Communicating values - From posters on the wall to something we live

Communicating values Open CPT

 

Communicating values

From posters on the wall to something we live

By: Kristina Malther, Managing Director, Open CPT (August 8, 2018)

 

We recently did a Dialogue Matters session on Ethics and values that gave me an opportunity to gather a number of cases and examples - as well as my thoughts - on what really works when it comes to communicating values internally.

Why values matter

First off, corporate values are sometimes laughed at or dismissed as corporate b...s... but I must say, that I have seen many examples of values that truly work when it comes to:

  • Building a strong culture. Especially in large organisations with multiple geographies, demographics, businesses etc. Values act as the glue that ties it all together.
  • Helping people make the right choices on an everyday basis. When values work, they help us navigate effectively and make decisions in a complex world.
Iceberg model - Open CPT
Iceberg model

With free inspiration from Edgar Schein, I often use the iceberg model to illustrate how values are driving our behaviour on an often unconscious level - alongside our beliefs. In order to succeed with real behavioural change, we need to make sure that our values are in sync with the behaviour, we are trying to foster.

Another perspective, offered by Cynthia Schoeman from Ethics Monitor at our session, was this: when it comes to ethical behaviour, rules and regulations (compliance) is the stick, whereas values are the carrot. Values can proactively drive ethical behaviour when they are fully lived by employees.

Off the wall - and into our hearts and minds

Truth be told, there are many corporate values that never make it off the wall and into the hearts and minds of employees. And that is when they are shrugged at.

At Open, we have helped implement or revitalise corporate values in many organisations. And I can happily report, it's something that is only growing in importance and focus. Alongside the focus on compliance communication. Carrot and stick.

These are some of the things we know work well and help get the values off the wall and into the hearts and minds:

Get values off the wall and into the hearts and minds

Tip 1: Storytelling and authenticity

We need to tell real stories about the values and what they mean to people. Stories that are at eye-level with all employees - not just management - and stories that allow for imagination and interpretation. So less corporate lingo, less bullets, less instructions - more stories, more people, more authenticity.

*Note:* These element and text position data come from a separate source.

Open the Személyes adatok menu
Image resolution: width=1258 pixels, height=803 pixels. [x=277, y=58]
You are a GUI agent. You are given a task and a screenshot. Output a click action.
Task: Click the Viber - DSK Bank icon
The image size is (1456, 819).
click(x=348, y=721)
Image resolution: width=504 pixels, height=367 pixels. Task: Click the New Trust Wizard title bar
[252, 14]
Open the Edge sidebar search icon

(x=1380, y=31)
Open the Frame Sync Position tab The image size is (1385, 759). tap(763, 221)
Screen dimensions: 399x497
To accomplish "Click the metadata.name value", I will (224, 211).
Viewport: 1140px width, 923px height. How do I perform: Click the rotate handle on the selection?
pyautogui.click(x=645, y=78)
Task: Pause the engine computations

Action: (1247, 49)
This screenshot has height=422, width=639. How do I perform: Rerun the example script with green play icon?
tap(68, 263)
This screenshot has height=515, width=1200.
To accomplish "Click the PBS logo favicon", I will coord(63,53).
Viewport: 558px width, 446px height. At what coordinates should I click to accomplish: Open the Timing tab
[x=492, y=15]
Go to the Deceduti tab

And try to incorporate a storytelling element in your engagement activities e.g. bonfire talks where people share stories about how colleagues have truly exemplified and lived the values (I can promise you, that these can be some of the most heartwarming talks you'll ever hear in an organisational setting).

Tip 2: Engage and activate

And most importantly: instead of telling people too much about the values and how they must be understood, allow them to fill in the gaps themselves, reflecting on how they understand the values - and crucially - how they apply the values in their particular job. This can only be done in true, open dialogue, which is why every values roll-out must incorporate tools and templates to facilitate this at every level of the organisation.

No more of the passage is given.